What Google discovered is that most handset makers don't make much profit on the hardware; and because it wasn't interested in investing more money into Motorola, it decided instead to simply keep the IP and hardware patents, Nguyen said.
"The Microsoft Surface, again similar to Google's Pixel, was not mean to outsell or compete with Asus or Dell or whomever," Nguyen said. "They were trying to promote the platform and show how it could make a nice, high-end device. They were saying, 'We want you to follow our lead.'"
Google and HTC already have a history of teaming up on handsets. HTC worked with Google to produce its first smartphone, the Pixel; the next version of the Pixel is expected to be announced Oct. 4.
Google's hardware play is also likely to extend beyond smartphones, with tighter hardware and software integration for its new Chromebook, expected to be called Google Pixelbook.

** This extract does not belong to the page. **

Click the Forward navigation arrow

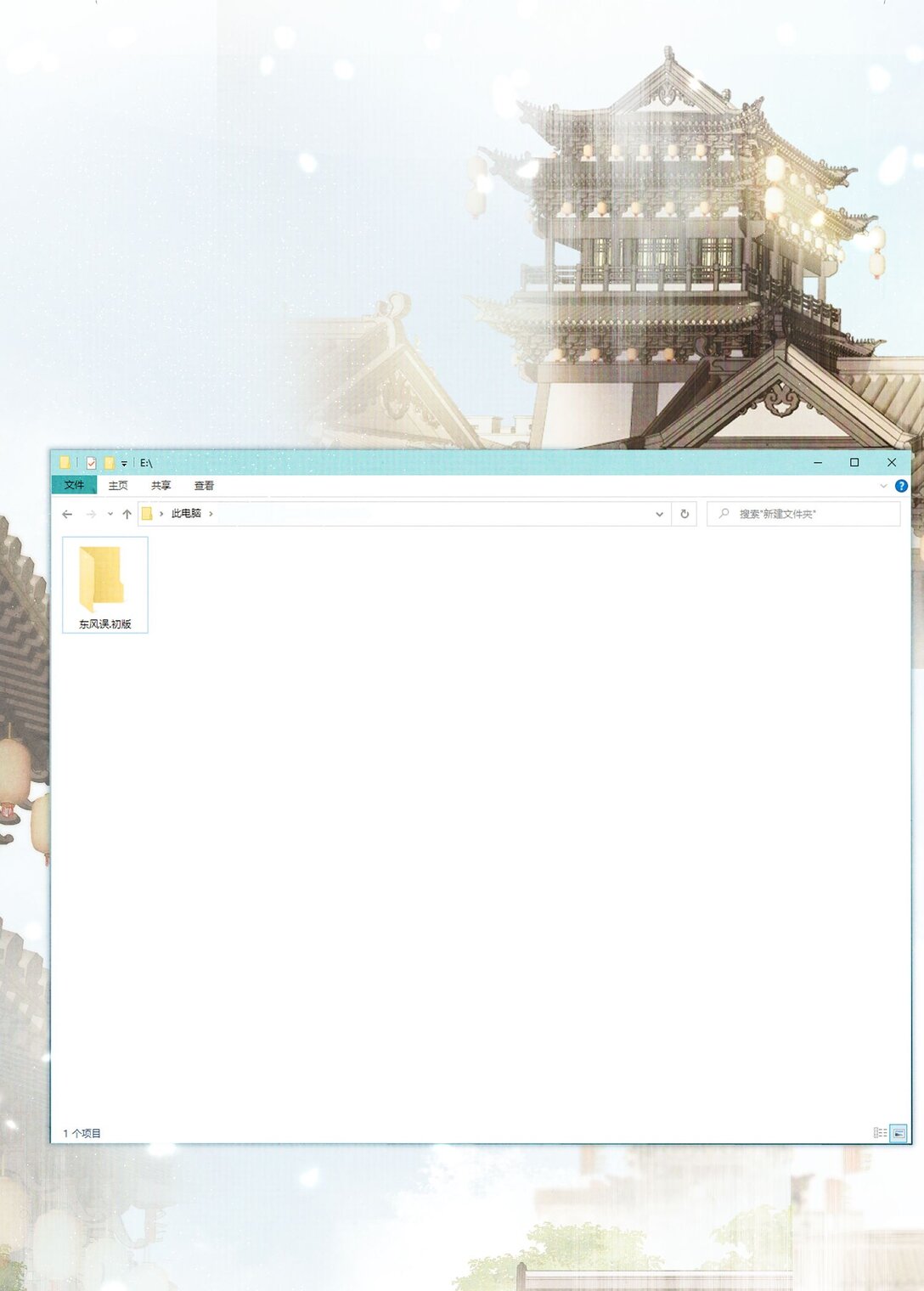91,514
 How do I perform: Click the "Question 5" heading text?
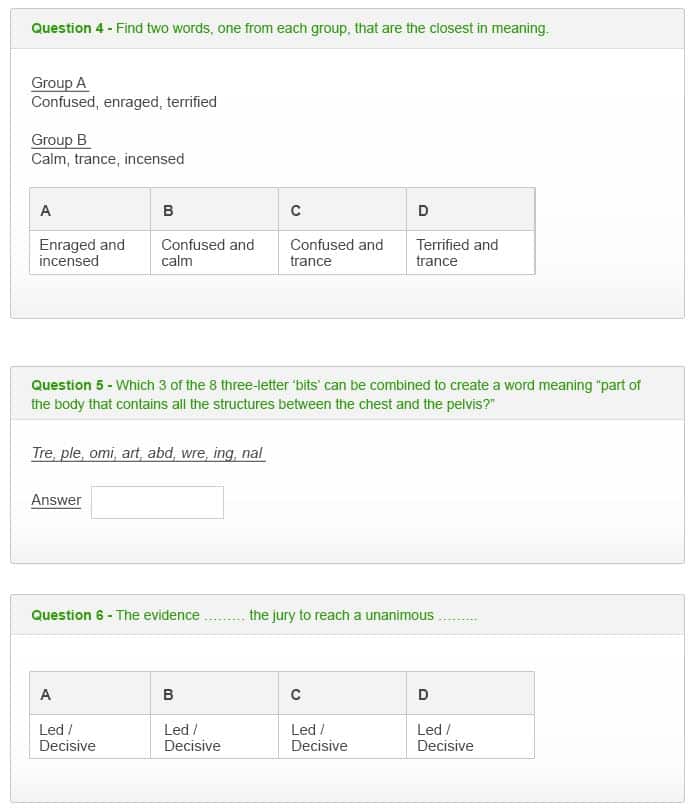(68, 385)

Google also makes the Chromecast streaming device and Google Home, a smart speaker, and it's enabling third-party speaker manufacturers to use its Google assistant on their devices.
"So again, what I think we're seeing is Google building up their capability because they recognize that the strategy Apple has pursued works in many hardware categories – the deep integration of hardware and software," Gillett said. "Google is now seeking out a flagship position in multiple hardware markets to prove to the market and its partners that this is the vision; now, compete for the rest of the market and challenge us for the flagship position."